チベット料理を食べながら感じるのは、中国料理でもネパール料理、インド料理でもない「独特な文化と歴史」が伝わってくることである。チベット自治区には独自の言語、宗教、生活習慣があるが、料理も例外ではない。代表料理は「モモ」。形は餃子に似ているが、チベット高原に住む毛が長い牛科のヤクやマトンの肉が主に使われている。素材を生かし、肉の味やにおいがそのまま感じられる。肉と乳製品を主食にしているチベット人には、このヤクのバターなども欠かせない。

 日本にあるチベット料理店で食事をすると、純粋なチベット料理だけを提供している店は京都の店以外はほとんどない。高原での食事は品数が少なく調達も難しいため、文明国である日本に受け入れられる料理自体が少ないのだ。多くが、ネパール料理と一緒に供され、なかには中華料理とのミックスもある。それだけ隣国であるネパールや中国との交流も根強いことがわかる。

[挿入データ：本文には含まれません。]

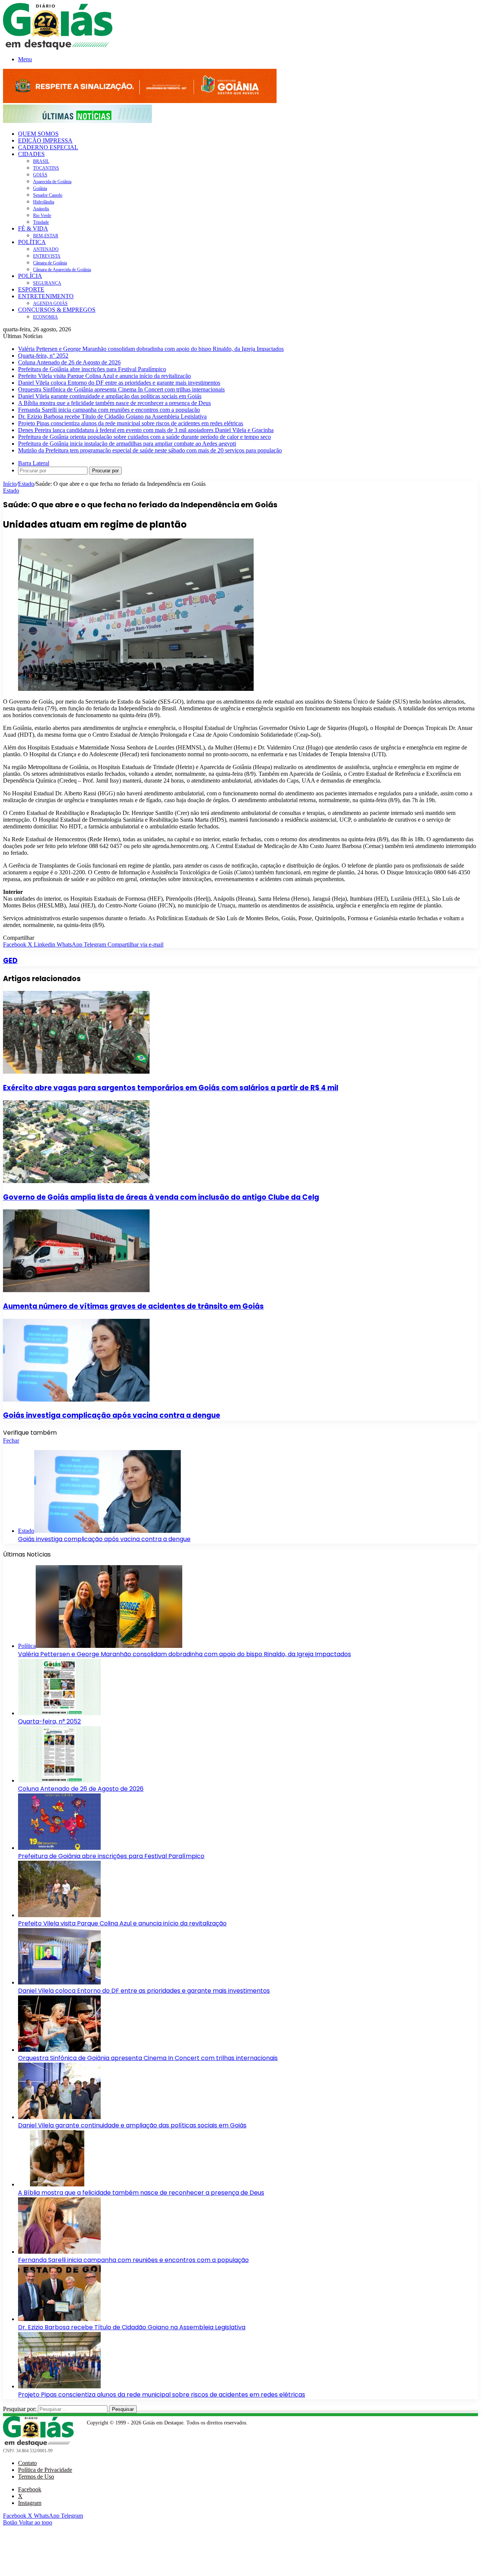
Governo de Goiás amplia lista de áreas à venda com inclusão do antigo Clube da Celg (161, 1197)
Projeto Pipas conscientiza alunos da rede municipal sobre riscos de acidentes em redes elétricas (130, 423)
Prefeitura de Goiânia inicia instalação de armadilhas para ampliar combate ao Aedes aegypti (127, 443)
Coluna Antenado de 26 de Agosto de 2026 (69, 362)
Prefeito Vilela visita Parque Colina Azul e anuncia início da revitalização (104, 376)
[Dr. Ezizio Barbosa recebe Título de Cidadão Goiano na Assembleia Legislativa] (59, 2319)
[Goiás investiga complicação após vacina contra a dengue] (76, 1399)
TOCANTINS (46, 168)
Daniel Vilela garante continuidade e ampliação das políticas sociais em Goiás (109, 396)
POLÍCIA (30, 276)
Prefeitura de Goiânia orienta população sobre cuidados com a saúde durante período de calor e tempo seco (144, 437)
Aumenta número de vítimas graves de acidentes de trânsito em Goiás (133, 1306)
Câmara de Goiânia (50, 262)
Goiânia (40, 188)
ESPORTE (31, 289)
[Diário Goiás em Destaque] (57, 47)
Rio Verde (42, 215)
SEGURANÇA (47, 283)
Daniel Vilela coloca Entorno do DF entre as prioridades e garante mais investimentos (119, 382)
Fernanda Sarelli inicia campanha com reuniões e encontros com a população (109, 410)
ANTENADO (46, 249)
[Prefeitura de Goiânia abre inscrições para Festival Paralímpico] (59, 1848)
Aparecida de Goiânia (52, 181)
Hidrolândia (43, 202)
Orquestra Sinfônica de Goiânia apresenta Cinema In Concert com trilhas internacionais (121, 389)
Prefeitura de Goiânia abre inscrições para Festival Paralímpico (92, 369)
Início (10, 484)
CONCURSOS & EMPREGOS (56, 309)
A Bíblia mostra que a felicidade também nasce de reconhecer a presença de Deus (114, 403)
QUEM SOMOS (38, 133)
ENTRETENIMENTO (46, 296)
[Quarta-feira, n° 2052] (59, 1713)
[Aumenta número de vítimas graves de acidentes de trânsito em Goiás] (76, 1290)
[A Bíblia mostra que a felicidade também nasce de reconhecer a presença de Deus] (59, 2184)
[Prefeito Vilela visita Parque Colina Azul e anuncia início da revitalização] (59, 1915)
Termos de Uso (36, 2476)
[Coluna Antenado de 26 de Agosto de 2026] (59, 1780)
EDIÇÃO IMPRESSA (45, 140)
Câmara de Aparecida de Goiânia (62, 269)
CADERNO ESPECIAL (48, 147)
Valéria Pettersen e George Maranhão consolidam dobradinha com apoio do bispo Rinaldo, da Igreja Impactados (151, 349)
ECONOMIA (45, 317)
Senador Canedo (47, 195)
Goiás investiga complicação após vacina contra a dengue (111, 1415)
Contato (27, 2463)
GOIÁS (40, 174)
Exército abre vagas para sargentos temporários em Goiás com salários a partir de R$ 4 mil (170, 1088)
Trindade (41, 222)
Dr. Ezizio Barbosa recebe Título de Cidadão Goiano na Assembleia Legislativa (112, 416)
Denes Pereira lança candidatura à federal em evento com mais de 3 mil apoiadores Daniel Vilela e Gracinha (146, 430)
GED (10, 961)
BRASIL (41, 161)
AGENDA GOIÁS (50, 303)
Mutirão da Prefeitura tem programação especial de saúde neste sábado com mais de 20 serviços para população (150, 450)
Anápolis (41, 208)
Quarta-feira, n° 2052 (43, 355)
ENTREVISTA (47, 256)
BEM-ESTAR (45, 235)
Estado (26, 484)
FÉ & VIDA (33, 228)
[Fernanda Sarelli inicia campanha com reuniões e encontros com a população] (59, 2251)
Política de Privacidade (45, 2470)
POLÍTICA (32, 242)
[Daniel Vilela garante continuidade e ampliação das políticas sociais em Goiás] (59, 2117)
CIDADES (31, 154)
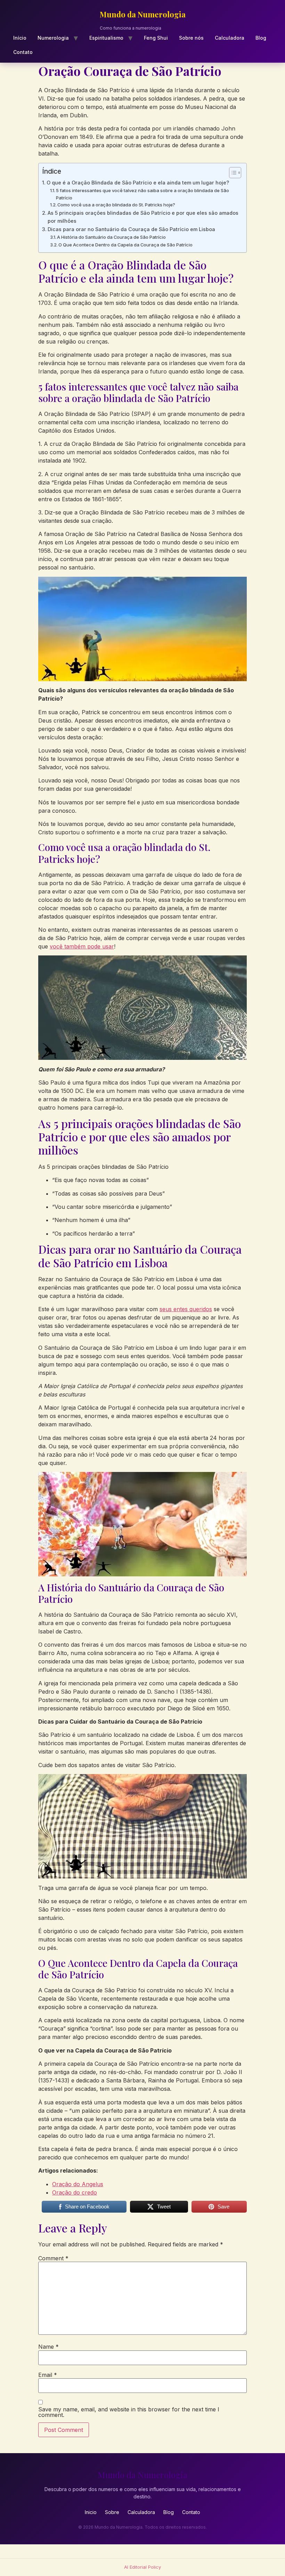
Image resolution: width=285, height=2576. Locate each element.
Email (47, 2375)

 また日本からチベットへの直行便はなく、中国の四川省の成都などを経由しなければならない。日本人の観光客も増えているチベット鉄道への旅行も、中国を通り訪問する人が多い。観光産業が主な産業となっているチベットでは、今回の問題で観光客が激減したことは、大変痛手となっている。グローバル化が進む中、チベットにとっては中国やネパールなどとの隣国との交流が不可欠なのである。

 「ネパールやインド、中国に囲まれているチベット料理は、最近は中国との交流が盛んになったことで米類などが入手できるようになり多少贅沢にはなった。しかし愛国心、統一国家権力の強い中国に支配される感触は不快である。これを機会に世界の注目が集まればいいと思う」

 チベット料理店の人はいうが、ボイコット運動には参加するのは筋ではないと答えた。

中国にとっては
他国の意見を聞く=面子を潰される

 北京五輪を直前に控え、チベット自治区、ダライ・ラマ14世との対話を求めて、世界中で中国批判が過熱している。

 ダライ・ラマ14世がいう「チベット文化の虐殺」は、中国による弾圧であり、共産主義の象徴である。しかしそれが人権問題と独立問題のことであるならば、中国の国内問題としてとどまることになる。

 ダライ・ラマは、チベット自治区の独立ではなく対話を要請しているという。独立に対しては自分の意図するところではないといいながらも、チベット側の聖火リレー阻止運動の動きを抑えようとしていない。